### Supplied data
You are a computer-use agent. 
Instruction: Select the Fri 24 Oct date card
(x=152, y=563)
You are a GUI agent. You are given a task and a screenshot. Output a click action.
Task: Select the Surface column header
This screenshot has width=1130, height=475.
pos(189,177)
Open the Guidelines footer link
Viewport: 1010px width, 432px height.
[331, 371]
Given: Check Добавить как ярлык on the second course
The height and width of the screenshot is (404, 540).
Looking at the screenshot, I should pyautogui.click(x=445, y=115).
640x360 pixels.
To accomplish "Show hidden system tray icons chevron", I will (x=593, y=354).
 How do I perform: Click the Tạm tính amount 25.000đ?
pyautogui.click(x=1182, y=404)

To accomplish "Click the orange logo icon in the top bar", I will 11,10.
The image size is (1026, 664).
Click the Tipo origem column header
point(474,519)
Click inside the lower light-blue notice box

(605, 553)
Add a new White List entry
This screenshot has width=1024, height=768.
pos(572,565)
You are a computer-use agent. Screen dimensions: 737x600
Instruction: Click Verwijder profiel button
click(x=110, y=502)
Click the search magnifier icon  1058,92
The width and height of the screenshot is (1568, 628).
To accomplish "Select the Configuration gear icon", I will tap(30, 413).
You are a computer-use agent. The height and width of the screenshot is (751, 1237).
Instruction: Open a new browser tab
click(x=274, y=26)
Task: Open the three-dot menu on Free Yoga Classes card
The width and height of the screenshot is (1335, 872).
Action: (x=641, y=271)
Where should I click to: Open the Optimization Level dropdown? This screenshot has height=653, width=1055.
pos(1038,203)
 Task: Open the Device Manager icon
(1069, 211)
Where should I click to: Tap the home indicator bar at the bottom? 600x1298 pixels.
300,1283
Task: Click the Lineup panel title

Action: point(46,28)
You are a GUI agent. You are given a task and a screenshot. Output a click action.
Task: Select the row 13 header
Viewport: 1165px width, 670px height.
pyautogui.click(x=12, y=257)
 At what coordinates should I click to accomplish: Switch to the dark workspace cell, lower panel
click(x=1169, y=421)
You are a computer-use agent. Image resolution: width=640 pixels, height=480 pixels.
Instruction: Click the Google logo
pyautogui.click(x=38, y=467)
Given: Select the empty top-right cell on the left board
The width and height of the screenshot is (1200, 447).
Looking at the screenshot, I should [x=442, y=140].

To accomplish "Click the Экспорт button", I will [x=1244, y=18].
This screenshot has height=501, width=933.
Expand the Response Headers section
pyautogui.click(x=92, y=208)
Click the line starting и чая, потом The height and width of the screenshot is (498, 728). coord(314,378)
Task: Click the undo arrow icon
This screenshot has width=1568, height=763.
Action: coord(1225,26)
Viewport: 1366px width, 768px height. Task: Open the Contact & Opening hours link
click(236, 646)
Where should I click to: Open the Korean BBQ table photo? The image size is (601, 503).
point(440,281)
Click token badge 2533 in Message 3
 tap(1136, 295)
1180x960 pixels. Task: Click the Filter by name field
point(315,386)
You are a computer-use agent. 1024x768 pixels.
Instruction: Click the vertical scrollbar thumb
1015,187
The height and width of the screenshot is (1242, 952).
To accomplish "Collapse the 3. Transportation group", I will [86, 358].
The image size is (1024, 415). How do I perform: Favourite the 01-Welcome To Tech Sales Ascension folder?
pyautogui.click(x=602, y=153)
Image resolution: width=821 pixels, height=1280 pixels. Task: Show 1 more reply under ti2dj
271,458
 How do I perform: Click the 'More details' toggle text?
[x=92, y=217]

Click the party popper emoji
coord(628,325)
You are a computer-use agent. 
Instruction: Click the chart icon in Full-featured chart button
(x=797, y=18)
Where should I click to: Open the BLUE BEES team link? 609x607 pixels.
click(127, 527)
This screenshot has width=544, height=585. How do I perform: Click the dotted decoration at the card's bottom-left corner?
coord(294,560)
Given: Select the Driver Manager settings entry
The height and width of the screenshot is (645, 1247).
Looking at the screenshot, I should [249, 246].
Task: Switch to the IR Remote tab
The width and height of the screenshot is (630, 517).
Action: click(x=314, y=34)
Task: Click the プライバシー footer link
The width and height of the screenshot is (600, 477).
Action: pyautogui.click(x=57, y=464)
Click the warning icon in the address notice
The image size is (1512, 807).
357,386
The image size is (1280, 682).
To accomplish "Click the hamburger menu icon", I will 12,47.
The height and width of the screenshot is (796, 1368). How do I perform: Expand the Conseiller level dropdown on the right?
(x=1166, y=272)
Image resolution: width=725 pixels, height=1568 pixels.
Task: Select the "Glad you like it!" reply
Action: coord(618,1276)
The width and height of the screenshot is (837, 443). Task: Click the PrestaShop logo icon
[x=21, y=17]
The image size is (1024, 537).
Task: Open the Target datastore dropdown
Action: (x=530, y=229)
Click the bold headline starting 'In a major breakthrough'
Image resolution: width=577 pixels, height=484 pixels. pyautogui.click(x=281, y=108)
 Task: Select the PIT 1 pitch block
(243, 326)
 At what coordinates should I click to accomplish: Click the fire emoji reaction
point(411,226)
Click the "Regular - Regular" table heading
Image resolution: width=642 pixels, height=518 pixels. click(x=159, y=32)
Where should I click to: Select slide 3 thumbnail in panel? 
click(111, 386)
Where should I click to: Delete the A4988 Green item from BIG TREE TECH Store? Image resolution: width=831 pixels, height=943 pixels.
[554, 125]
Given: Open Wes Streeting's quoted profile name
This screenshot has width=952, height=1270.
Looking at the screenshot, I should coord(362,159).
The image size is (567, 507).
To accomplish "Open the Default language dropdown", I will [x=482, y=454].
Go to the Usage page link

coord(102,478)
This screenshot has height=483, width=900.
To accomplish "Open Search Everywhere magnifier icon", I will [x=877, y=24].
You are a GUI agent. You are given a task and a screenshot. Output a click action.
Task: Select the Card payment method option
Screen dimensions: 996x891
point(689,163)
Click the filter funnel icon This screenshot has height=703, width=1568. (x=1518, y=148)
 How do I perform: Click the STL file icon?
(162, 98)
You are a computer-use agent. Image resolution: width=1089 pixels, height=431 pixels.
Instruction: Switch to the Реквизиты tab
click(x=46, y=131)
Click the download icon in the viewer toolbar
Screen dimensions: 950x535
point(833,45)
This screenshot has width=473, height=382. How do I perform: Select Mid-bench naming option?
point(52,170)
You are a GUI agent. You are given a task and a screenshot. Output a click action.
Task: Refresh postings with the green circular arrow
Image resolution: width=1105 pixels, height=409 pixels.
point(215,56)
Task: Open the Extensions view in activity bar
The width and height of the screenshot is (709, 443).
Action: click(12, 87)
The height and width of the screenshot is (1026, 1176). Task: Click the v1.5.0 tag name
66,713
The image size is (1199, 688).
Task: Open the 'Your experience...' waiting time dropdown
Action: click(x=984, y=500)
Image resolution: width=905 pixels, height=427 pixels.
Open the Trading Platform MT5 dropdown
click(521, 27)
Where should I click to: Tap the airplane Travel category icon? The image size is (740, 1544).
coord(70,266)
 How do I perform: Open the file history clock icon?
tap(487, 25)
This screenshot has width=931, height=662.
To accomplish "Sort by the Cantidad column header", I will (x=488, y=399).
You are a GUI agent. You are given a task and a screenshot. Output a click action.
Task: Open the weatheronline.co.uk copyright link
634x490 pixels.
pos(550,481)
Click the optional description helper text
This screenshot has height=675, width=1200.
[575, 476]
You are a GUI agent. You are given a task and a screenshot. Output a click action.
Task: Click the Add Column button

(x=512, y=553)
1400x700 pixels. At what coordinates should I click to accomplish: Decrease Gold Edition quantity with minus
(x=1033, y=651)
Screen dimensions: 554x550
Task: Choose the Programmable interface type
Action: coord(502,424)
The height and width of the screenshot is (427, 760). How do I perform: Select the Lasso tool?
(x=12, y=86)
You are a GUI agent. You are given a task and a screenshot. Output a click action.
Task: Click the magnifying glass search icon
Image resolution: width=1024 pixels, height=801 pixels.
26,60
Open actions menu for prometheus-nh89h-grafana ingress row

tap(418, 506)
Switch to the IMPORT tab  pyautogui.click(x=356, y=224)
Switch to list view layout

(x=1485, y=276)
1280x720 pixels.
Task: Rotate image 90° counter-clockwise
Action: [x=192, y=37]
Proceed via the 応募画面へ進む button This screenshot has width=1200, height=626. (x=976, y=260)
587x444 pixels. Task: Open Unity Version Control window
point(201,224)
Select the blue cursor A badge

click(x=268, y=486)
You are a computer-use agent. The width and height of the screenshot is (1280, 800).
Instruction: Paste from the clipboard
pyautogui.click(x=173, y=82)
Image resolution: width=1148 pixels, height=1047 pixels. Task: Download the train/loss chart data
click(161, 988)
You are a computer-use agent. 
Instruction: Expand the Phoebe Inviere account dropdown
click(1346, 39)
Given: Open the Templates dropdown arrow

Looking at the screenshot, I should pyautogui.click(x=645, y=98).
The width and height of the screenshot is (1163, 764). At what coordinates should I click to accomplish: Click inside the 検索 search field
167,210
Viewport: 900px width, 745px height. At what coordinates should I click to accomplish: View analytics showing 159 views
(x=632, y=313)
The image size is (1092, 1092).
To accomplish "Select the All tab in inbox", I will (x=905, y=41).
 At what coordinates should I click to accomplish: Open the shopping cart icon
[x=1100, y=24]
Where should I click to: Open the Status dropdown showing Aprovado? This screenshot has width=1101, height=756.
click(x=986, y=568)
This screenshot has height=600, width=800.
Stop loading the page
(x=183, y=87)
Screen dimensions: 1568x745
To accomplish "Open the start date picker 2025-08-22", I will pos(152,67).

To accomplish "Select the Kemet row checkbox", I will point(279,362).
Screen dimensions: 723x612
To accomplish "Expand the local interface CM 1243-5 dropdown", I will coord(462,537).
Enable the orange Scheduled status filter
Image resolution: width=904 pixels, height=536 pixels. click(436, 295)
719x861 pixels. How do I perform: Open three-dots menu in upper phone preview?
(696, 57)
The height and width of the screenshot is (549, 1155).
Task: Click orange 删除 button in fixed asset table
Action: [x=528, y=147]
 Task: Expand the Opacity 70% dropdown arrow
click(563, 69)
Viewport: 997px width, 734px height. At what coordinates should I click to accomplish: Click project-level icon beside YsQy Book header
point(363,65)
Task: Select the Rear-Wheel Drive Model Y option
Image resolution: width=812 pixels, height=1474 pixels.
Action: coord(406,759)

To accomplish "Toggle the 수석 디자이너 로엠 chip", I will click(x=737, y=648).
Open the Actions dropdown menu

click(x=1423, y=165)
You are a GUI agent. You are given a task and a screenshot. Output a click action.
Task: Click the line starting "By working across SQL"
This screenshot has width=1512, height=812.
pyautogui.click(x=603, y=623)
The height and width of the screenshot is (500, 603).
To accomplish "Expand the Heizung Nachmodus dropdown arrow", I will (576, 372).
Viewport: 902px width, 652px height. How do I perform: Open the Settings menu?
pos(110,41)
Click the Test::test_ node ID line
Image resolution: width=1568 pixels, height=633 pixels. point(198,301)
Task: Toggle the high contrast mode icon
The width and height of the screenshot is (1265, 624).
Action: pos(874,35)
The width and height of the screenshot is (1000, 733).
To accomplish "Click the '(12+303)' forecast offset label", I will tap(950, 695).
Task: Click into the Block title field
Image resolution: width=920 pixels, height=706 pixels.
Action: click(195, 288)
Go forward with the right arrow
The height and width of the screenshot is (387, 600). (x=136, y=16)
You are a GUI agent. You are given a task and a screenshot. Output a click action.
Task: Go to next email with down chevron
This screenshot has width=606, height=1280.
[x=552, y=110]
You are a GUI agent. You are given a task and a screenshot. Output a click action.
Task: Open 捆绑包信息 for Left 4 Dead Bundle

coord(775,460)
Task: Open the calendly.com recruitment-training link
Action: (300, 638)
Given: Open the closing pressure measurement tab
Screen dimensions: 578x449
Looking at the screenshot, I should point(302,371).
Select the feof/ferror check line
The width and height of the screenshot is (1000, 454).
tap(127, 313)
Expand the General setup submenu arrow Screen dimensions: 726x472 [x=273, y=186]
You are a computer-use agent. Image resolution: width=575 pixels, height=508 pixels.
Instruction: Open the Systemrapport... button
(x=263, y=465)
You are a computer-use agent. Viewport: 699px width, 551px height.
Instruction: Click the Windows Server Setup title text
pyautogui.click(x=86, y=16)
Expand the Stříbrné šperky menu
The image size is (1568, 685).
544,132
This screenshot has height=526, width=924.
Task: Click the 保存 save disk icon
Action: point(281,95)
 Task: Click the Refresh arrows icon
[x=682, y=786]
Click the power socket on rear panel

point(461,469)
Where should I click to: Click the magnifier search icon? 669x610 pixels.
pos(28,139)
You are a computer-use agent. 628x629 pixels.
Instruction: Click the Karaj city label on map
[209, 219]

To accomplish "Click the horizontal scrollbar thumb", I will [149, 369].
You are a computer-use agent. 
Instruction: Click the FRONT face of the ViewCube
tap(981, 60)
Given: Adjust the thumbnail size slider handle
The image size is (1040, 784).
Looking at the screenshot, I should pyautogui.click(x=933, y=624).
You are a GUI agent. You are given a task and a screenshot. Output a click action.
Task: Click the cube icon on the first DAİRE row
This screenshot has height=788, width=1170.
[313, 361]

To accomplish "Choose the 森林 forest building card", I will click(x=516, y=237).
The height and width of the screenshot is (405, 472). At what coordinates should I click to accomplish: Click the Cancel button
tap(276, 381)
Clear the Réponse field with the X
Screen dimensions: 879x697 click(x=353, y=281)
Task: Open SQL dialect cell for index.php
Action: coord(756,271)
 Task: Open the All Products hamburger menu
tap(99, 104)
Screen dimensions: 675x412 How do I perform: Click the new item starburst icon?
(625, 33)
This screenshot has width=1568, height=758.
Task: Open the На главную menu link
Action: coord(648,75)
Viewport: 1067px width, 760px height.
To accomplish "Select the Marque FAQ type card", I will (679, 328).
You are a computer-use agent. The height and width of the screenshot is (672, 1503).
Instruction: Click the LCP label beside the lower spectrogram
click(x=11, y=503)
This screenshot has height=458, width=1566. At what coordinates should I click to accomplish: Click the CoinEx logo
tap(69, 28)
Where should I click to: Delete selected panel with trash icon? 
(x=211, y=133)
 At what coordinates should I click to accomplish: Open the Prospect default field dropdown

### What is needed
Every line above that carries the string "chevron" should be copied.

### Output of the exercise
To accomplish "Show hidden system tray icons chevron", I will (x=593, y=354).
Task: Go to next email with down chevron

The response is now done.